3. Aux termes de l'article 111 du même code : " Sont notamment considérés comme revenus distribués : / (...) / c) les rémunérations et avantages occultes ; / (...) ".

4. Lorsqu'une société a pris en charge des dépenses incombant normalement à un tiers sans que la comptabilisation de cette opération ne révèle, par elle-même, l'octroi d'un avantage, il appartient à l'administration, si elle entend faire application des dispositions précitées du c de l'article 111 du code général des impôts pour imposer, dans les mains du tiers, cette somme, d'établir, d'une part, que la prise en charge de cette dépense ne comportait pas de contrepartie pour la société, d'autre part, qu'il existait une intention, pour celle-ci, d'octroyer, et pour le tiers, de recevoir, une libéralité.

5. Il résulte de ce qui a été dit au point 2 que la comptabilisation par l'EURL C... des loyers TTC de l'immeuble occupé par celle-ci ne distinguait pas, pour les exercices 2010 à 2012, la partie occupée par la société pour l'exercice de son activité commerciale et la partie occupée à titre d'habitation par son gérant. L'administration fait également valoir que la partie habitation constituait l'habitation principale du gérant de l'EURL C..., et que les locaux à usage d'habitation disposaient de compteurs d'eau et d'électricité indépendants. L'avantage en nature ainsi consenti à son gérant par l'EURL C... n'a fait l'objet ni d'une inscription explicite en comptabilité ni d'une inscription sur le relevé nominatif fourni à l'appui de ses déclarations de résultats.

6. En premier lieu, la circonstance, avancée par M. et Mme A..., que le bail commercial soit indivisible n'empêche pas de distinguer, pour l'application des règles fiscales, une partie affectée à l'exercice de l'activité commerciale de la société et une partie réservée à l'habitation principale du gérant.

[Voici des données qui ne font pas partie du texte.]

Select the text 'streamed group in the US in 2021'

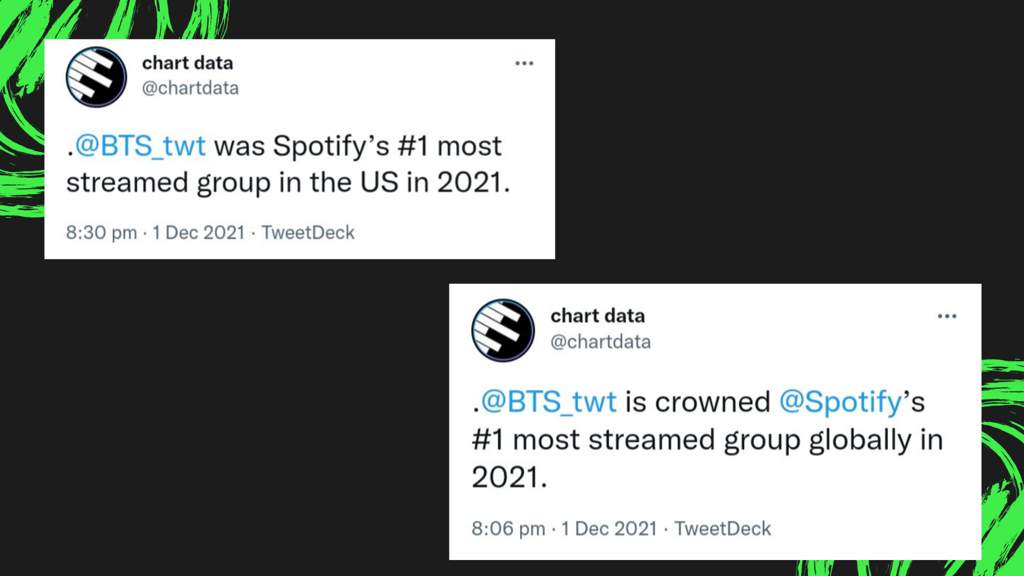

7. En deuxième lieu, la circonstance que l'occupation de la partie habitation de l'immeuble en cause donne au gérant une plus grande disponibilité pour son activité professionnelle et lui permet d'exercer une surveillance des locaux commerciaux est, à elle seule, sans influence sur le bien-fondé des impositions en litige dès lors que M. et Mme A... ne sont pas des salariés de l'EURL C... chargés des fonctions de gardiennage de l'immeuble et astreints, à ce titre, à résider sur place.

8. En troisième et dernier lieu, à supposer que M. et Mme A... puissent être regardés comme invoquant à leur profit le II de l'article 15 du code général des impôts, qui prévoit que les revenus des logements dont le propriétaire se réserve la jouissance ne sont pas soumis à l'impôt sur le revenu, ce moyen est toutefois inopérant dès lors, d'une part, que cette exonération ne concerne que les revenus fonciers et, d'autre part, que s'ils sont bien les propriétaires de la société civile immobilière qui détient l'immeuble, cet immeuble a toutefois fait l'objet d'un bail commercial avec l'EURL C.... Par suite, ils ne peuvent être regardés comme s'étant réservé pour eux-mêmes la jouissance de cet immeuble.

9. Il résulte de ce qui précède que l'administration doit être regardée comme apportant la preuve de ce que l'EURL C... a octroyé à son gérant une libéralité constitutive d'un avantage en nature, sans qu'il soit comptabilisé comme tel, et qu'ainsi, elle a fait application, à bon droit, des dispositions du c de l'article 111 du code général des impôts.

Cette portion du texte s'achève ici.